▶ _Exercise prompt_: With the pictures removed, please write out every line below exactly as given.

▶ _Data section_:
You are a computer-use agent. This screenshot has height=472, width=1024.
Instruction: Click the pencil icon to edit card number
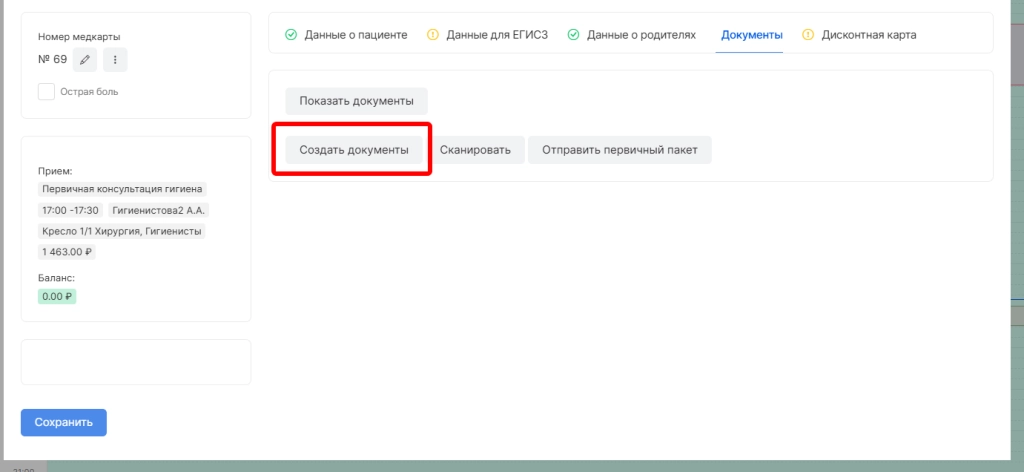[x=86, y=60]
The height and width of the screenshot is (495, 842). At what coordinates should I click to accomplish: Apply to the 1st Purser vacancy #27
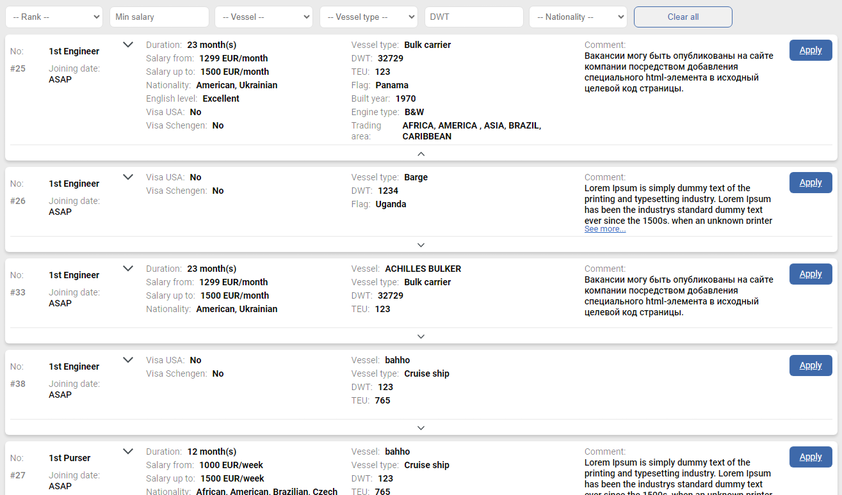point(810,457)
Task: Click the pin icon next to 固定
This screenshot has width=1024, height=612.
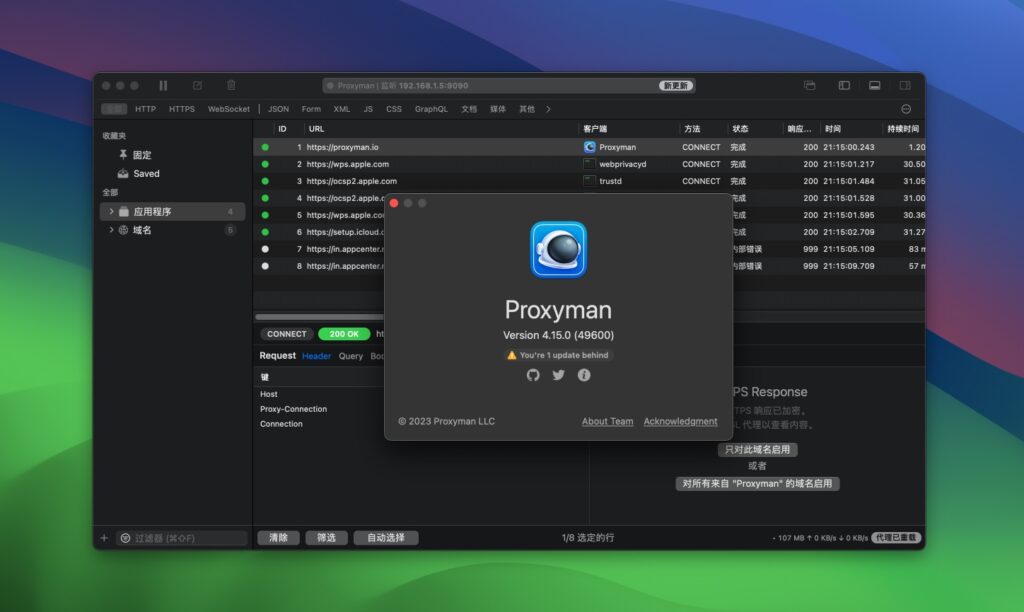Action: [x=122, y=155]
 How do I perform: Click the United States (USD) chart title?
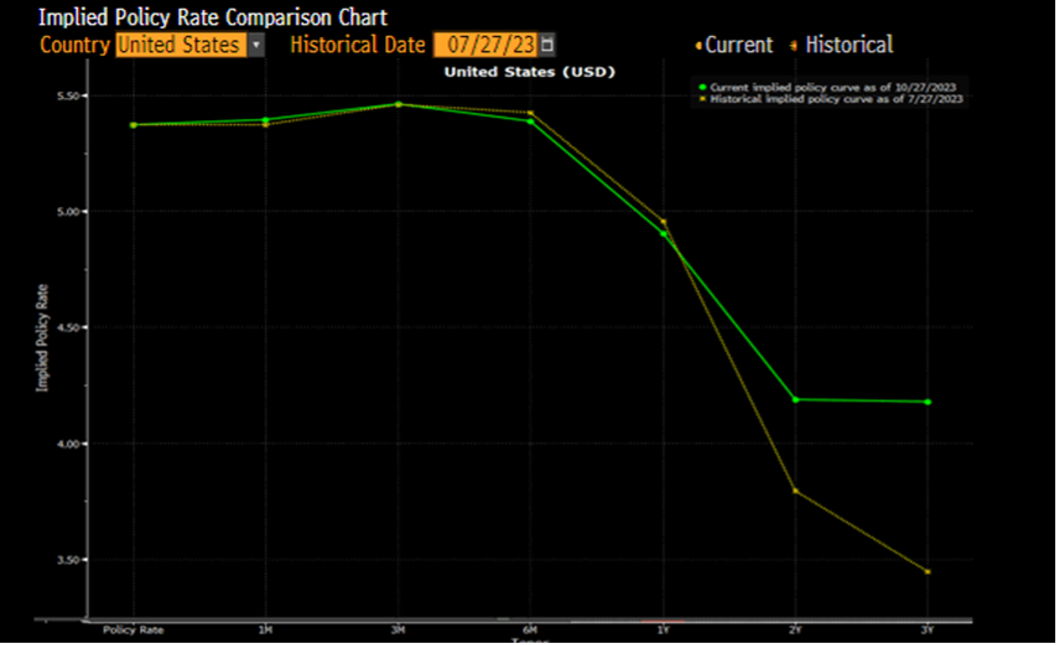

▶ _Task response_:
You are a computer-use agent. This screenshot has height=472, width=1024.
Instruction: Click the pencil icon to edit card number
[x=86, y=60]
The height and width of the screenshot is (495, 842). At what coordinates should I click to accomplish: Apply to the 1st Purser vacancy #27
point(810,457)
Task: Click the pin icon next to 固定
This screenshot has width=1024, height=612.
Action: [x=122, y=155]
 How do I perform: Click the United States (USD) chart title?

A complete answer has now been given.